Tarefa –
Liste todos os lugares de lazer citados no trecho do excerto que vai de "O sol chama à praia" até "estúpida alegria".

Brasil, há algo de podre neste
reino da desgraça
Por Emanoel Barreto
O sol chama à praia, o bar
convida ao chopp, a academia diz que ali tudo é saúde, os parques nem se fala e
os shoppings são uma maravilha: alegria pura, vitória do consumo, momentos
radiantes de futilidade, instantes de intensa, radiosa, solar e estúpida alegria.
É como se em meio à tormenta da pandemia vivêssemos a sagração da primavera.
Comemoramos em epifania nojenta a
nuvem suja e invisível que nos cerca e caminhamos contra o vento sem senso nem
sentimento, sem pudor, desrespeitosos.
Em alguma medida nos
transformamos em um grande campo de concentração ao ar livre, numa festa
desprimorosa que em alguma medida comemora a morte dos cem mil. Mas, esteja
certo e confiante: ainda é possível matar mais – basta reabrir as escolas para
dar início ao massacre dos inocentes.
Eia, pessoal! Adiante! Vamos levar
as crianças à escola. Só quero saber quem será o Herodes do Rio Grande do Norte.
As crianças podem morrer de Síndrome Inflamatória
Multissistêmica Pediátrica, que acomete crianças e adolescentes de zero a 19
anos, e que pode estar ligada à covid-19, li isso em matéria na Tribuna do
Norte há uns três dias.
Mas, fora isso é festa; o grande
campo de concentração é florido. O Brasil é um país de cores lindas e nem
precisamos de ordem de prisão para seguir em direção ao abismo: estamos de
braços dados com o fosso – amigos íntimos, irmãos, camaradas.
Pessoas morrem literalmente aos
montes, mas os demais são como passantes; imunes, levianos. Embebidos de um
deleite troncho e insensível querem diversão e fuga.
Há algo de monstruoso nessa forma
de existirmos enquanto nação. Há algo de imundo nas decisões de vivermos essa
falsa normalidade, cavilosa hipocrisia de convivermos com aquilo que pode no
matar.
Há algo de podre neste reino da
desgraça. Há algo de podre na pátria amada Brasil.

Linhas fornecidas –
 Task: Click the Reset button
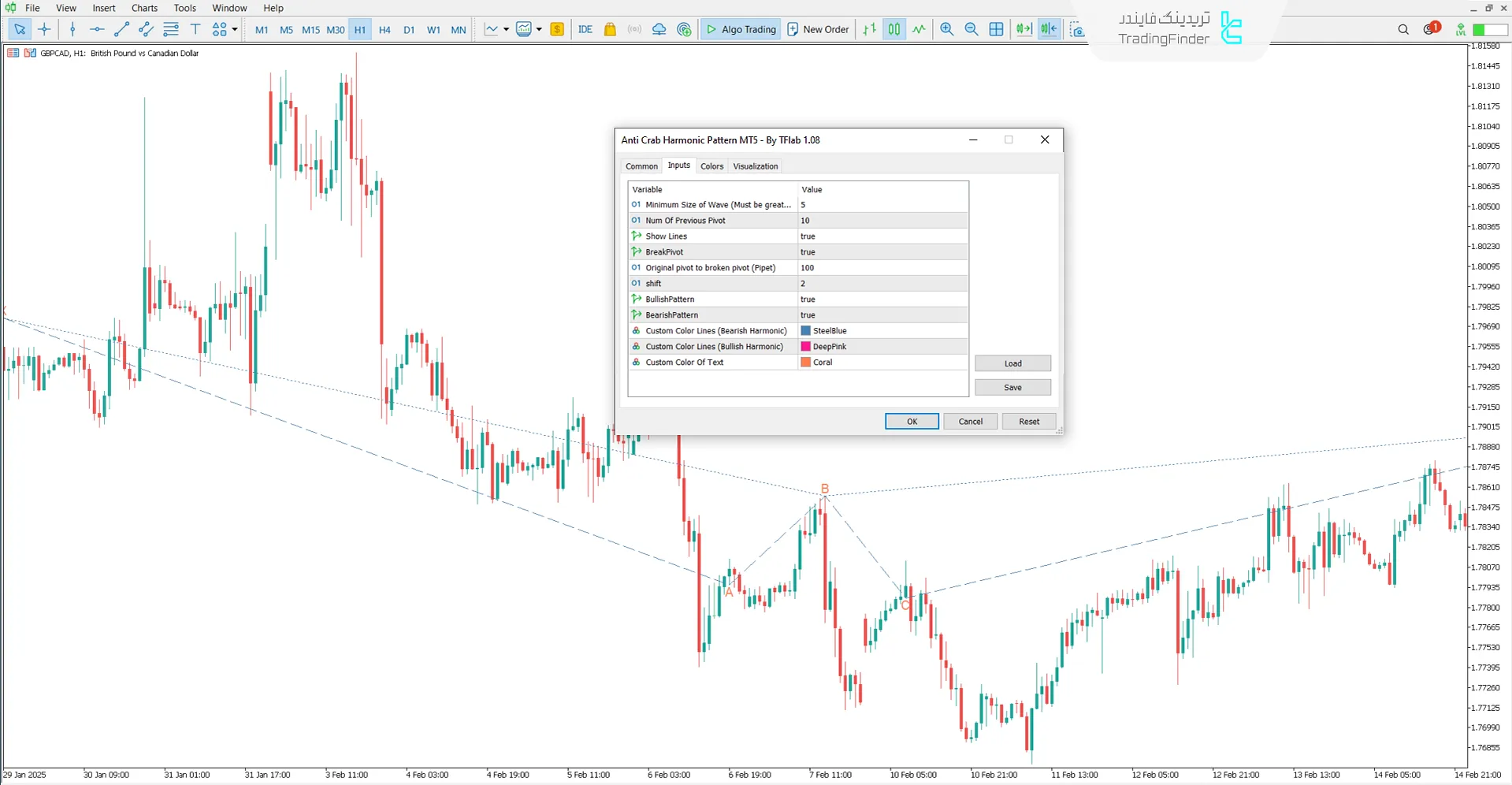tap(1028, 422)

* * *

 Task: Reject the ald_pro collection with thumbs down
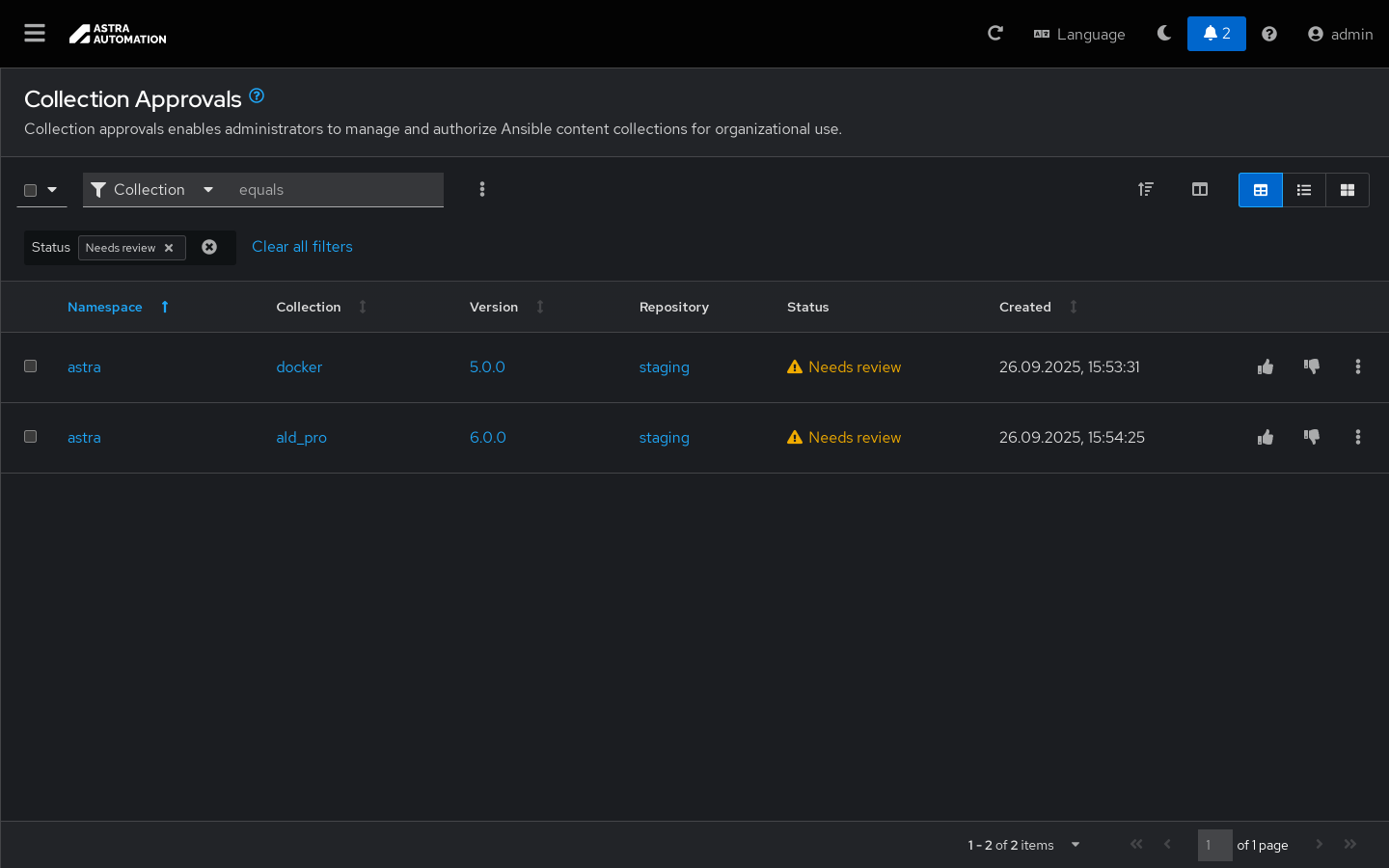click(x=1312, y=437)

---

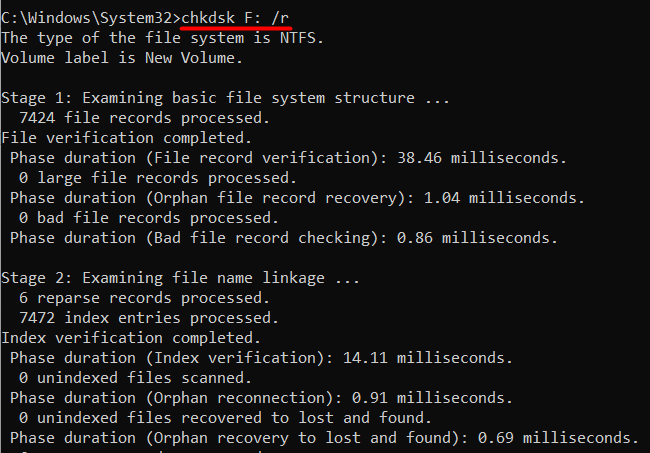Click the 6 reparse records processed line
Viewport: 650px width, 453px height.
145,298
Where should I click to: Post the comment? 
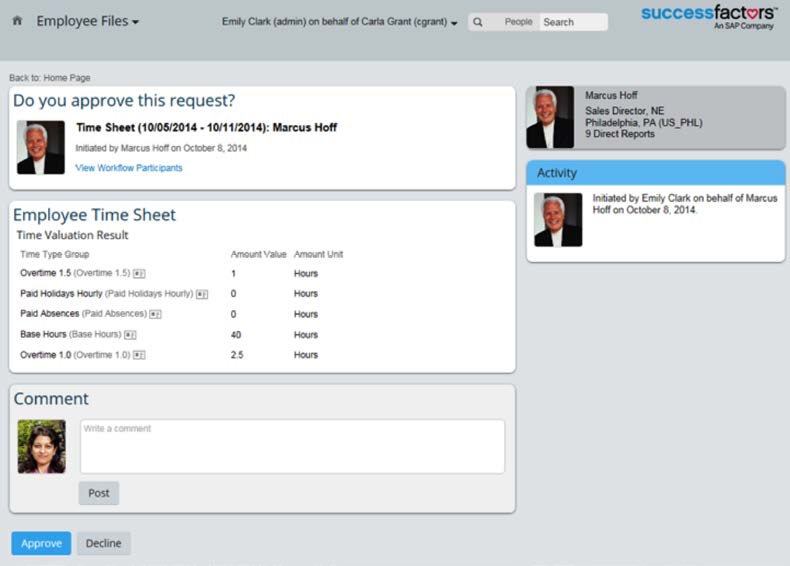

Resolução –
praia, bar, academia, parques, shoppings